HOW TO BEAT A WEB PORN BAN - MOVE IT OFFSHORE

There's more than one way for an honest Net porn site to duck the big bad puddy tat when he comes scratching at the door - move the site offshore, or at least overseas. That's what Sweet Teens did, moving from an Australian server to one based in the United States.

The site (www.teenager.com.au) made its move in January, after the Australian government ordered it to take down its sexually-explicit material from its original Australian servers, says Wired. The order was one of four the Australian Broadcasting Authority issued since New Year's Day, when Australia's new limits to unrestricted "obscene and indecent online" content access took effect.

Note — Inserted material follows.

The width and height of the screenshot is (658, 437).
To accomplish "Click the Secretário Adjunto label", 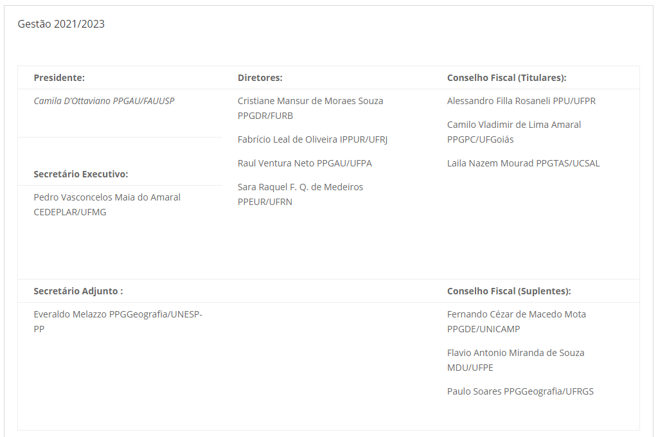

The move means only that Web surfers get carried forward to American servers, beyond the reach of the authorities down under, the magazine says. And the ABA isn't exactly crying foul, either. "Technically, they have complied with the take-down notice we issued," ABA special projects manager Stephen Nugent tells Wired.

The law's opponents seem to see the Sweet Teens move as highlighting how futile it really is to control online content "in an era of mouse-click regulatory arbitrage," the magazine says. "Instead of being driven underground, these sites are merely being driven overseas," Robbie Swan, spokesman for Australia's adult industry lobby the Eros Foundation, tells Wired. "The law is terribly flawed."

The new law mandates the ABA to evaluate public complaints about alleged overly violent, sexually explicit, or otherwise offensive Net material, referring those it deems with merit to the Australian Office of Film and Literature Classification for a rating similar to the American film rating system.

"The fact that it [www.teenager.com.au] is now overseas-hosted content means it now comes under a different set of procedures," Nugent tells Wired. "Referral of the material to makers of approved filters is an option open to us."

He says the other three Web sites given takedown orders may or may not have reposted elsewhere.